TITRE :   The Evolution of the Construction-Ready Brain

 

RÉSUMÉ

Humans, like animals, have perceptions, actions, and thoughts that they cannot put into words. The challenge is to understand how humans gained the ability to put so much into words, describing not only what is but also what is not and what could possibly be, and in this way came to construct a diversity of physical and symbolic worlds (Arbib et al., 2023, 2024). Building on modeling brain mechanisms for sensorimotor interaction with the world, we have explored both “how the brain got language” (Arbib, 2012) and what happens “when brains meet buildings” (Arbib, 2021). The little explored relation between these two studies is rooted in the notion of “construction” as used in a physical sense in architecture and in a symbolic sense as the tool for assembling utterances hierarchically. This talk offers hypotheses that address the question of how biological evolution yielded humans with the “construction-ready brains” and bodies that made us capable of the cultural evolution that created the diversity of our mental and physical constructs that we know today. The framework for all this is EvoDevoSocio – the idea that biological evolution yields biological mechanisms for both development and adult function of members of a species, but that social interaction is an important part of that environment, and that in humans cultural evolution has played the crucial role in changing the social, physical and increasingly symbolic and technological environments in which most humans now develop. The bridge between the two forms of construction is provided by the rooting of pantomime in manual action.

 

BIOGRAPHIE

Michael A. Arbib, University Professor Emeritus and Professor Emeritus of Computer Science, Biomedical Engineering, Biological Sciences, and Psychology at the University of Southern California (USC). He is currently also an Adjunct Professor of Psychology at UCSD. Arbib’s research bridges neuroscience, computer science, and cognitive science, with a focus on the coordination of perception and action in frogs, rats, monkeys and humans. He applies schema theory and neural network analysis to study brain function, robotics, and machine vision. Known for the Mirror System Hypothesis, he explores language evolution through neural mechanisms for action understanding. More recently, he has explored the neuroscience of the experience of buildings, the design of buildings, and what it might mean for buildings to have “brains.

 

RÉFÉRENCES

Arbib, M. A. (1964). Brains, machines, and mathematics. McGraw-Hill.
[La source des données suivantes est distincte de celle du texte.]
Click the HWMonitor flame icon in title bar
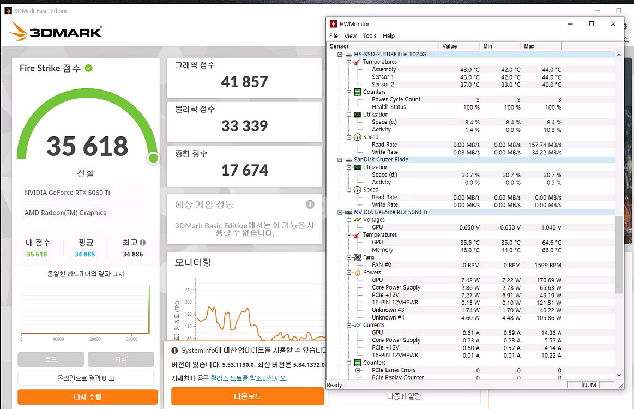634x409 pixels. tap(333, 23)
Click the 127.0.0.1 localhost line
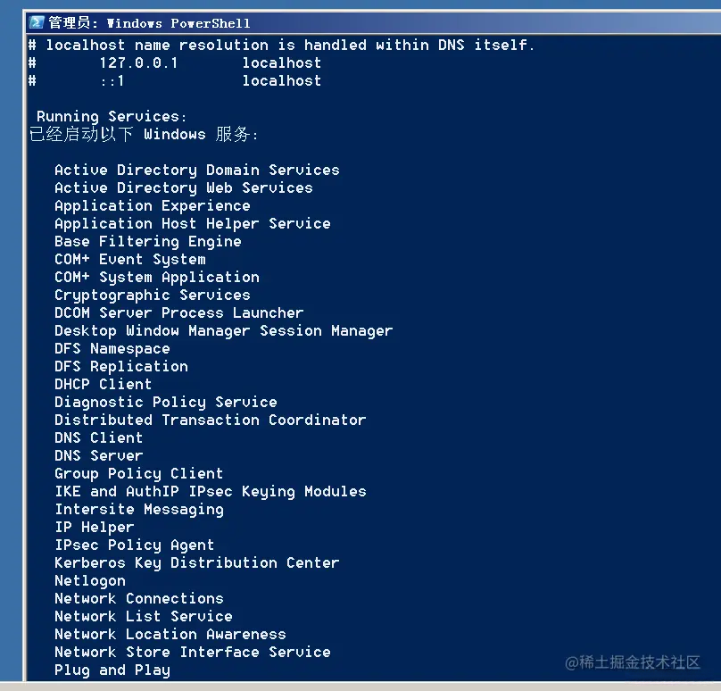Image resolution: width=721 pixels, height=691 pixels. pyautogui.click(x=174, y=63)
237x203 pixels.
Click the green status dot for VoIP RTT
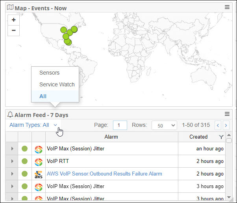pos(24,161)
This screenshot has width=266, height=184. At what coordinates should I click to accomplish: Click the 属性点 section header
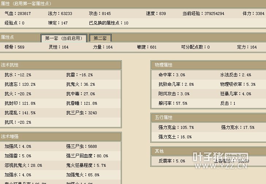tap(8, 37)
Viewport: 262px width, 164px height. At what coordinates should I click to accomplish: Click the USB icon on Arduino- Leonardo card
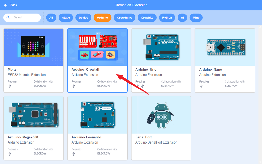click(x=73, y=154)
Arbib, M. A., & Caplan, D. (1979). Neurolinguistics must be Computational. Behavioral and Brain Sciences, 2, 449-483. [My thanks to Stevan Harnad for founding this important journal.]

Arbib, M. A. (Ed.). (2003). The handbook of brain theory and neural networks, Second Edition. MIT press.

Arbib, M. A. (2005). From monkey-like action recognition to human language: An evolutionary framework for neurolinguistics. Behavioral and Brain Sciences, 28(2), 105-124.

Arbib, M. A. (2012). How the brain got language: The mirror system hypothesis. Oxford University Press

Arbib, M.A. (2021). When Brains Meet Buildings: A Conversation Between Neuroscience and Architecture, Oxford University Press.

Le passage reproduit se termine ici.